__TEXTAUSZUG__
★ ★ ★ ★ ★ ★ ★
Zigeuner, Sinti und Roma

„Zigeuner“ ist der traditionelle deutsche Begriff für Angehörige der Gruppe der Sinti und Roma. Er wurde vermutlich vom griechischen Wort „Athinganoi“ (Unberührbare) abgeleitet und verweist auf die indische Herkunft. In einigen alten Quellen wird auch von Egyptern oder Klein-Egyptern gesprochen, da vermutet wurde, sie könnten auch aus Ägypten stammen. Im Englischen hat sich diese Herkunftsbezeichnung im Wort „Gypsies“ erhalten.
Für Sinti und Roma war und ist der Begriff des „Zigeuners“ eine Fremdbezeichnung. Die Bürgerrechtsbewegung der Sinti und Roma konnte schließlich durchsetzen, dass die Eigenbezeichnung „Sinti und Roma“ verwendet wird.
★ ★ ★ ★ ★ ★ ★
Daten zur Verortung in Screenshots
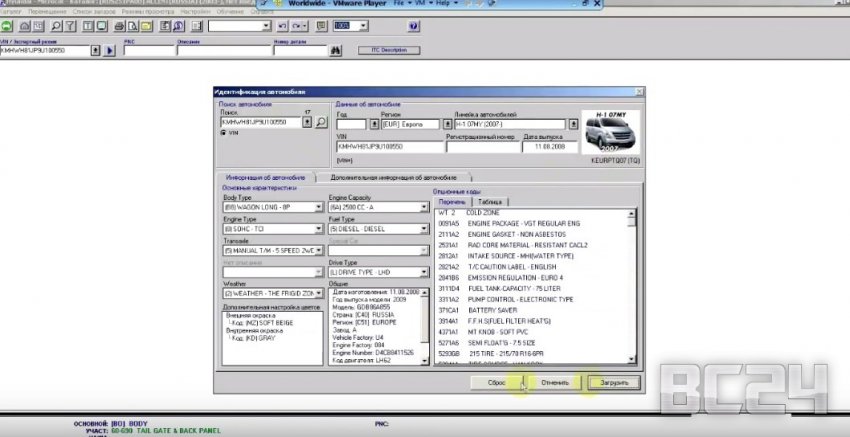Click the ITC Description button
850x437 pixels.
click(389, 49)
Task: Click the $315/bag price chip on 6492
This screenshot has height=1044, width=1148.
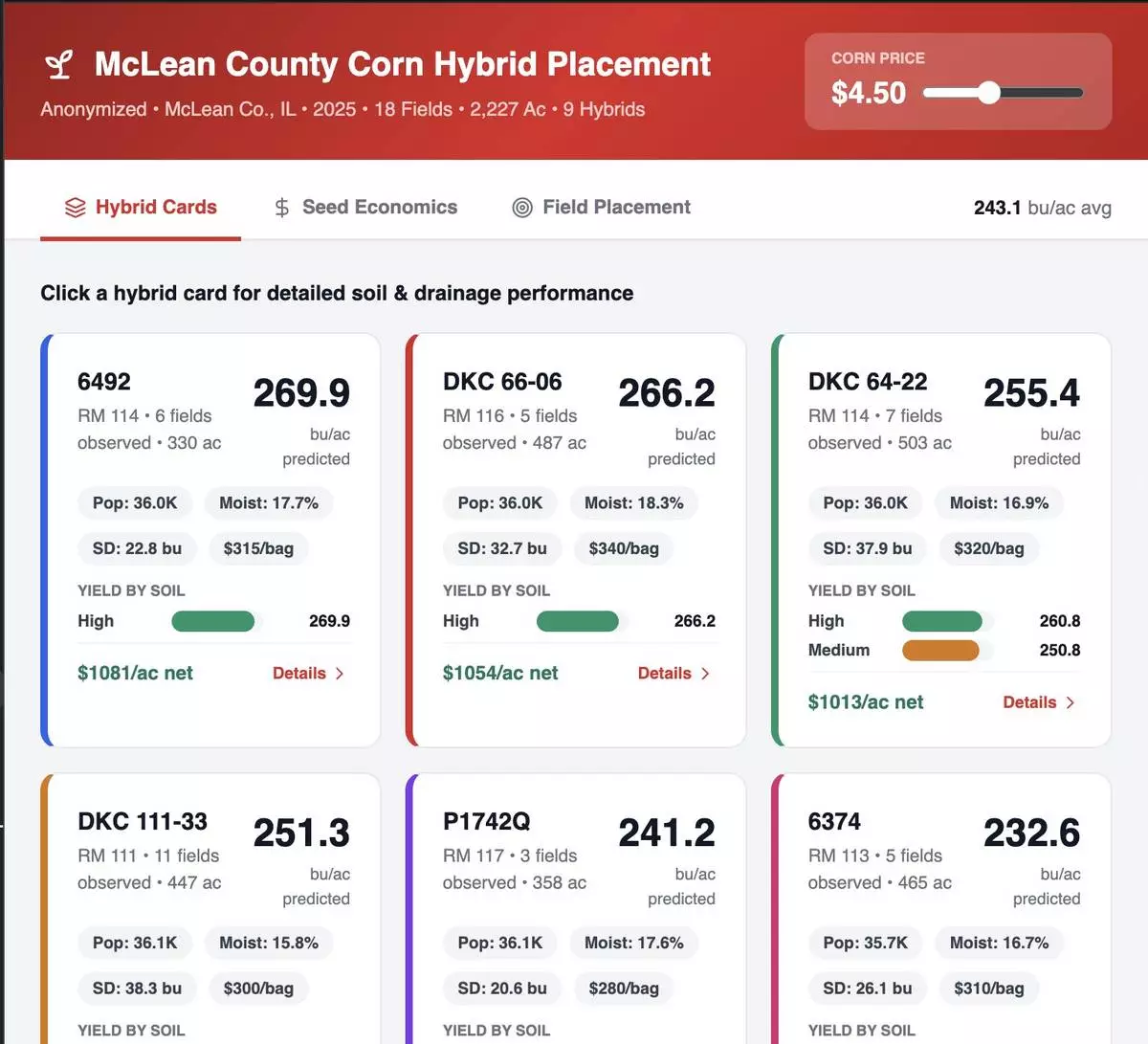Action: pyautogui.click(x=258, y=548)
★ ★ ★ ★ ★ ★ ★
__LISTE DER AUFGABEN__
(a) Beantworten Sie anhand des Textauszugs über die Bezeichnungen für Sinti und Roma die folgenden Fragen:
(i) Von welchem griechischen Wort wurde der Begriff „Zigeuner“ vermutlich abgeleitet?
(ii) In welchem englischen Wort hat sich die Herkunftsbezeichnung erhalten?
(iii) Welche Eigenbezeichnung konnte die Bürgerrechtsbewegung durchsetzen?
(b) Schreiben Sie den Textauszug über die Bezeichnungen für Sinti und Roma im Anschluss an seinen letzten Satz weiter.

__ANTWORTEN NACH NUMMER__
(a)
(i) Vom griechischen Wort „Athinganoi“ (Unberührbare).
(ii) Im Wort „Gypsies“.
(iii) Die Eigenbezeichnung „Sinti und Roma“.

(b)
Sinti bilden in Deutschland, aber auch in Frankreich, den Niederlanden und der Schweiz eine Bevölkerungsgruppe, die Romanes spricht. Die Bezeichnung Sinti (der Sinto, die Sintezza) verweist vermutlich auf die nordindische Region Sindh. Die deutschen Sinti sind in der Bundesrepublik Deutschland als nationale Minderheit anerkannt. Das heißt, sie sind Deutsche mit einer eigenen Kultur und Sprache, wie Sorben, Dänen und Friesen.
„Rom“ bedeutet in Romanes Mensch. Die Bezeichnung Roma  (Einzahl: der Rom, weiblich: die Romni) ist ein allgemeiner Sammelname außerhalb des deutschen Sprachraums, der in Deutschland überwiegend für Gruppen südost-europäischer Herkunft gebraucht wird.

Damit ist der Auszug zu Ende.